Task statement: Take the line containing "Task: Open the folder icon in top navigation" and every line after it to the end of the records, and copy them exactly, leaving out pictures.

___ Exercise materials ___

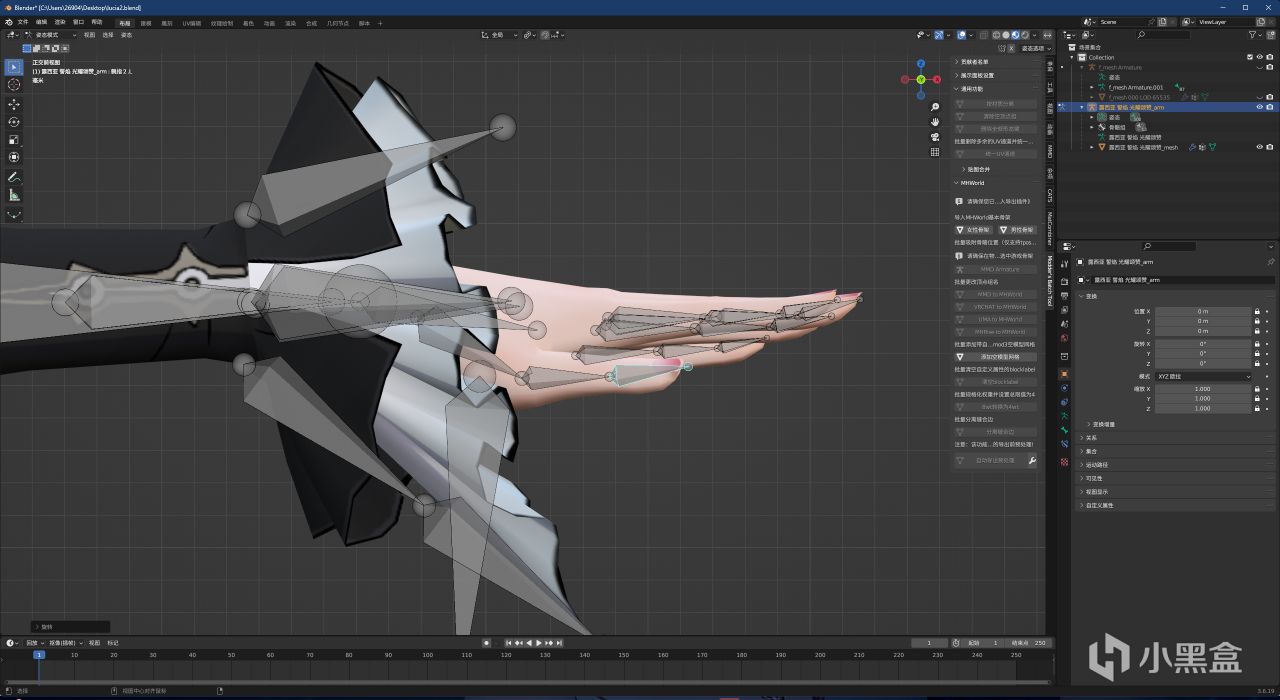
Task: Click the Scale X value field
Action: tap(1203, 389)
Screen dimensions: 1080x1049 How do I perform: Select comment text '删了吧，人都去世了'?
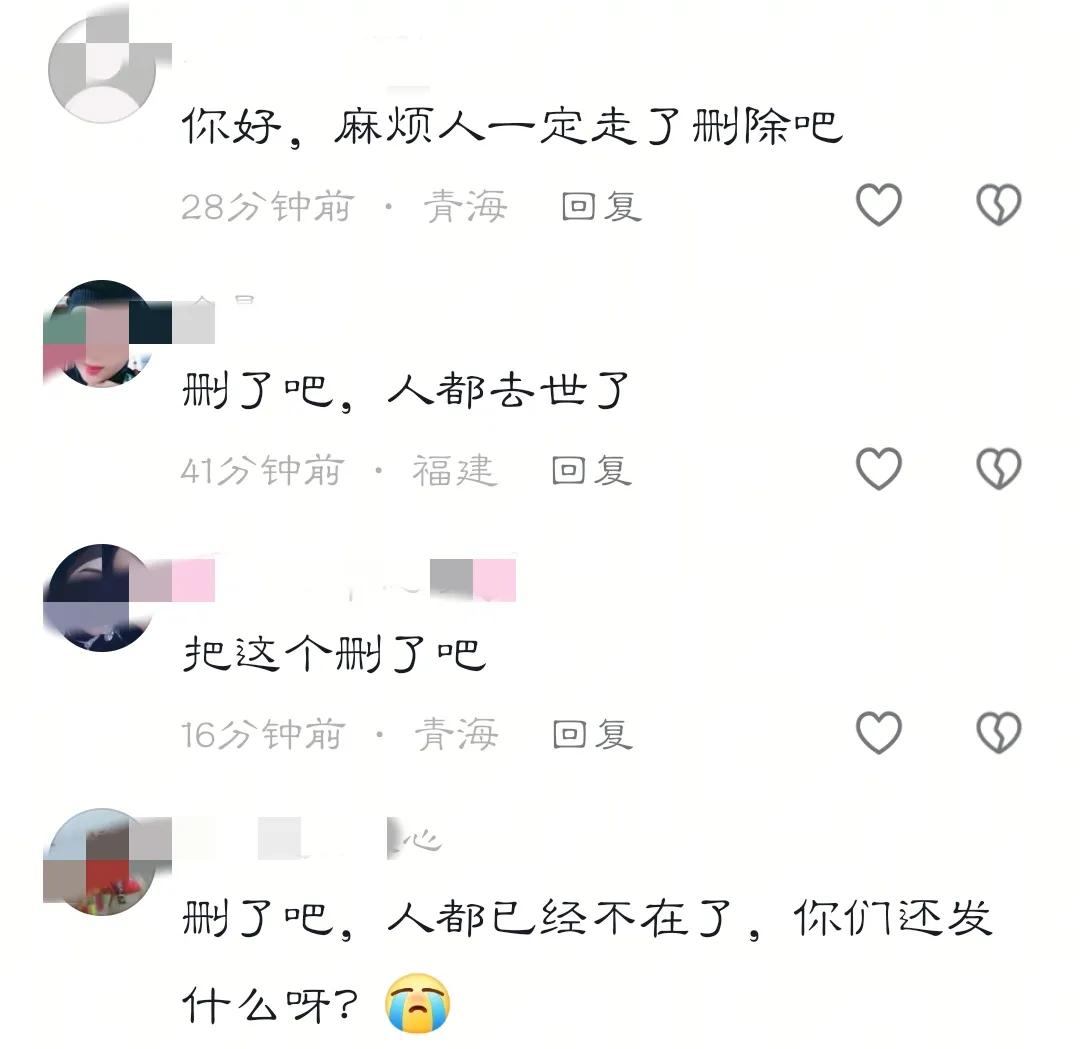(x=406, y=391)
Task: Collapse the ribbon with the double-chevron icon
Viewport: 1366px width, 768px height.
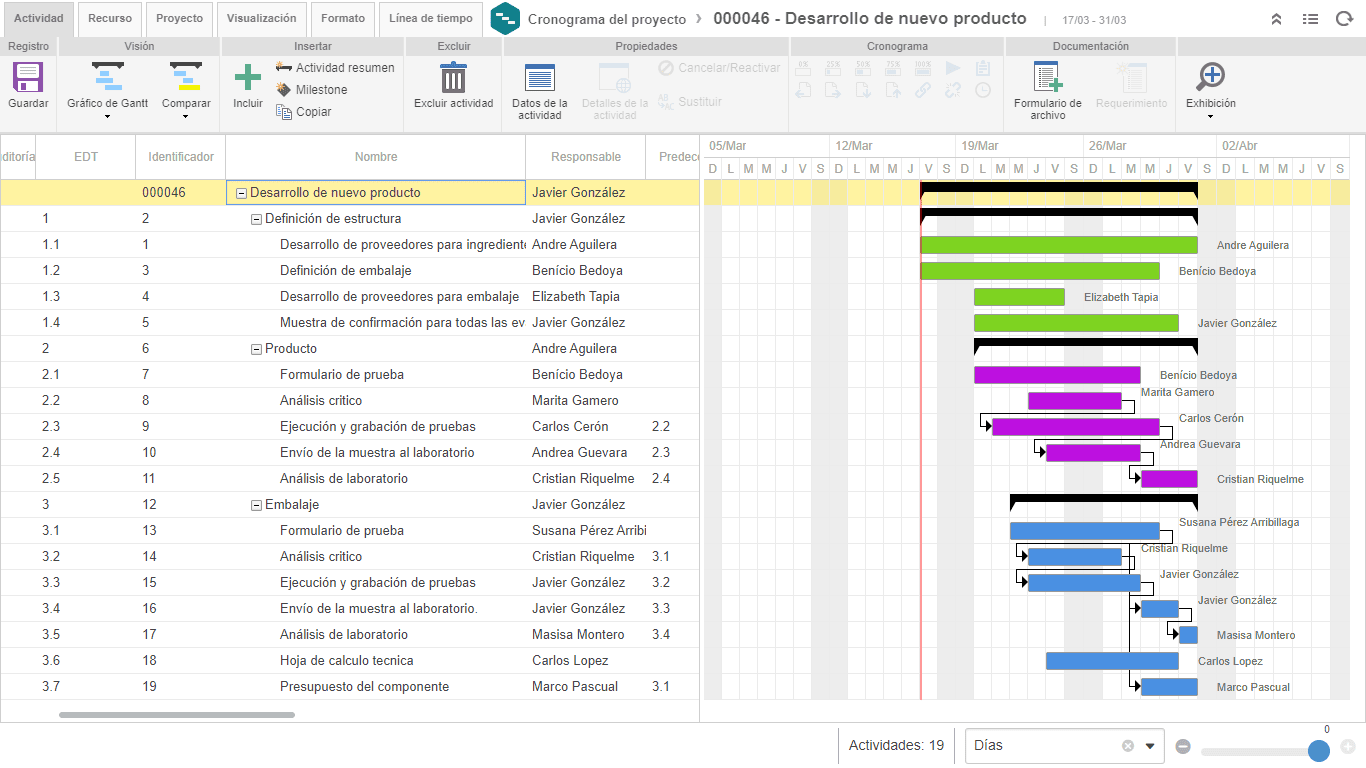Action: [1276, 18]
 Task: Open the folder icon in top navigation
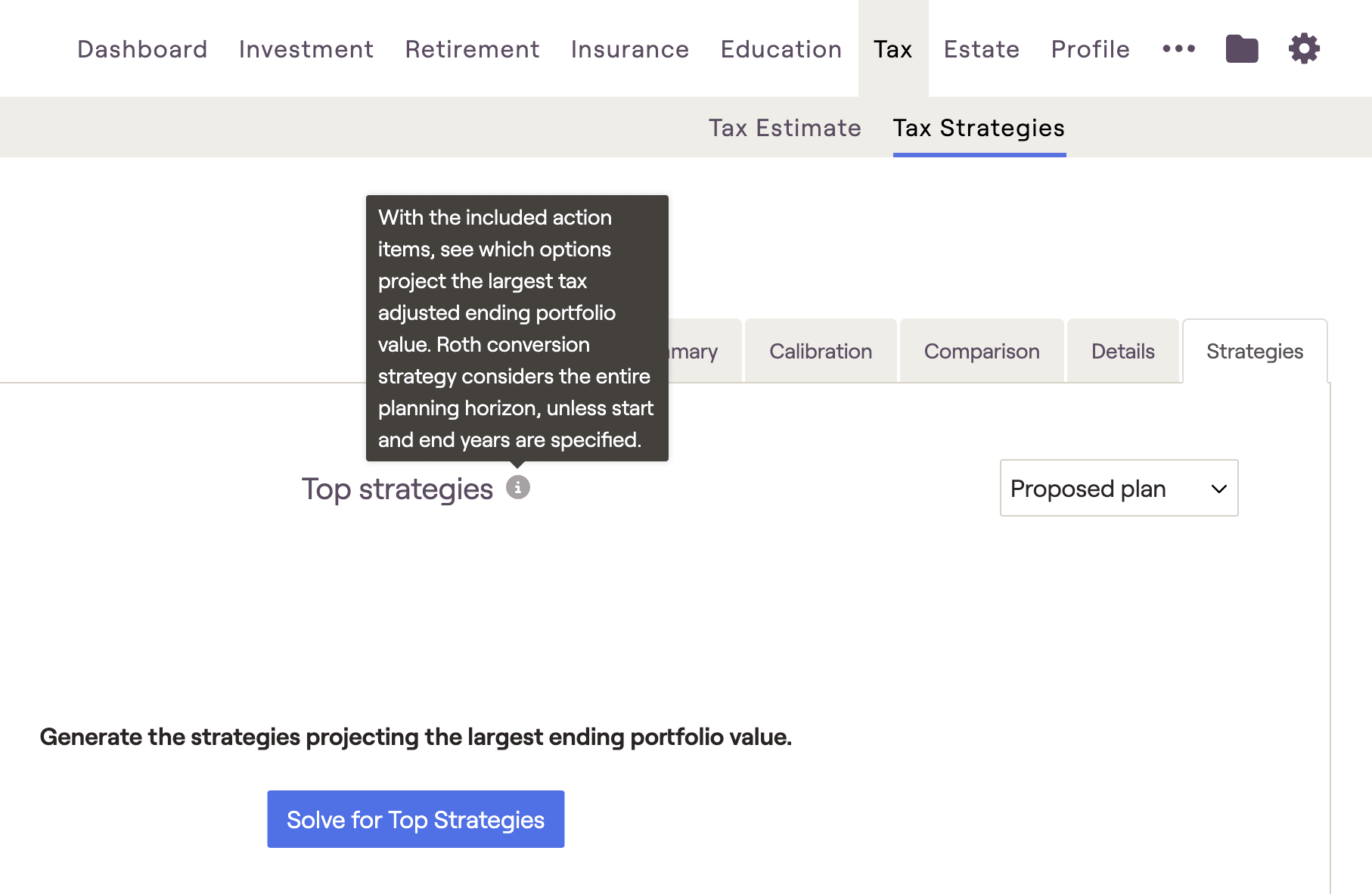coord(1241,49)
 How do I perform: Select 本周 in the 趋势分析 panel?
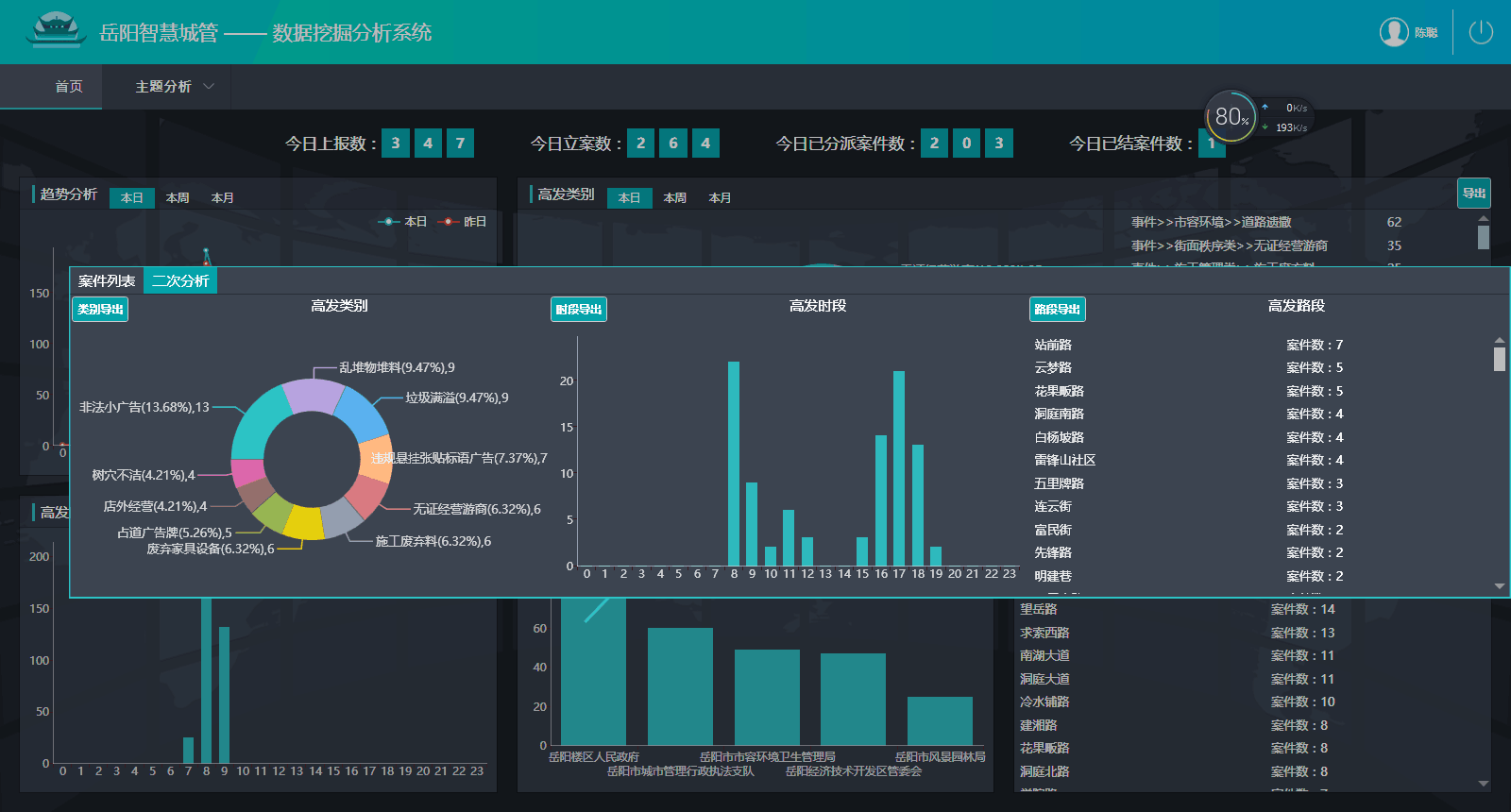[178, 198]
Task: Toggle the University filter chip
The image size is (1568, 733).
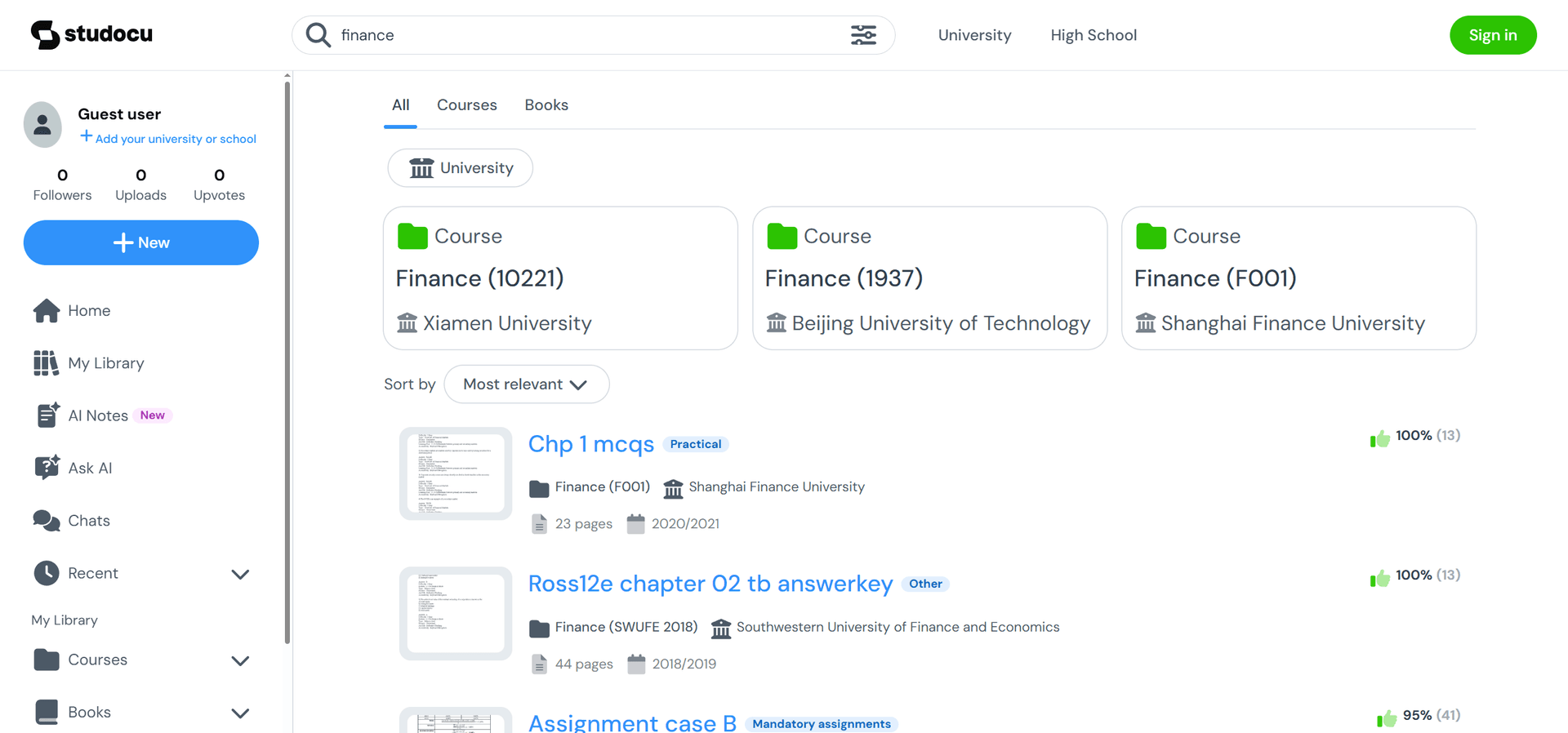Action: (x=461, y=168)
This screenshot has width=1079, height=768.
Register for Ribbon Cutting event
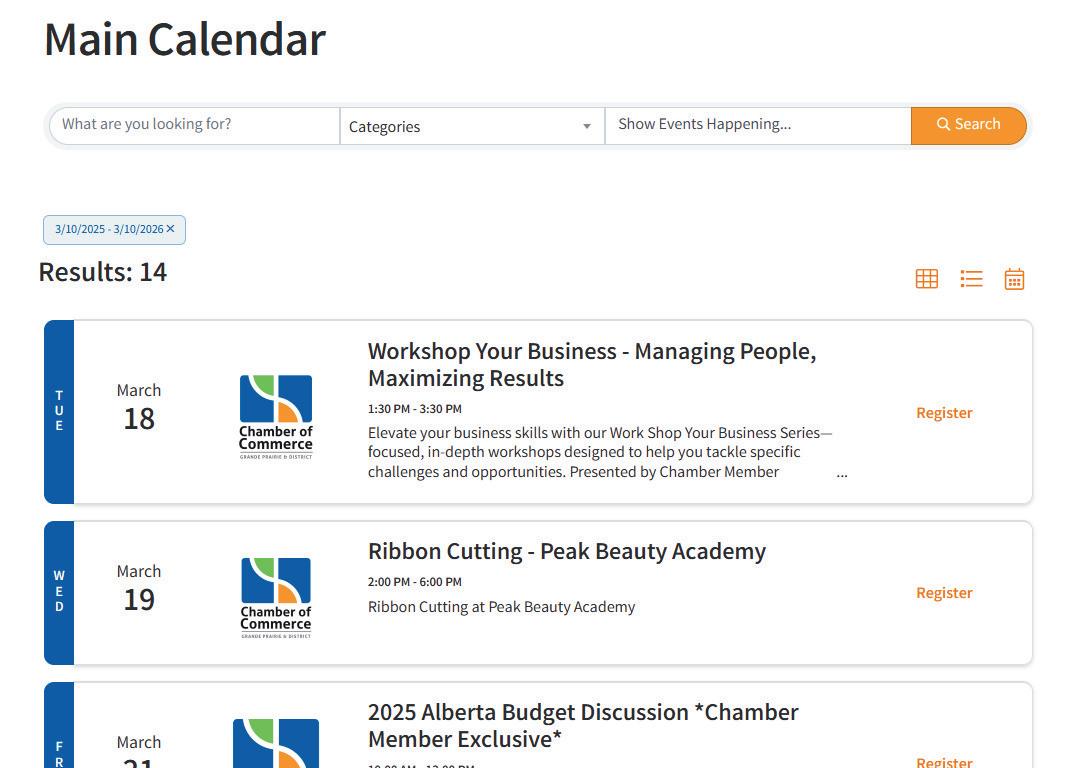coord(944,593)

___

Written response:
 Task: Open the folder icon in top navigation
coord(1241,49)
 How do I perform: Select 本周 in the 趋势分析 panel?
[178, 198]
Task: Toggle the University filter chip
The image size is (1568, 733).
Action: (x=461, y=168)
This screenshot has width=1079, height=768.
Register for Ribbon Cutting event
coord(944,593)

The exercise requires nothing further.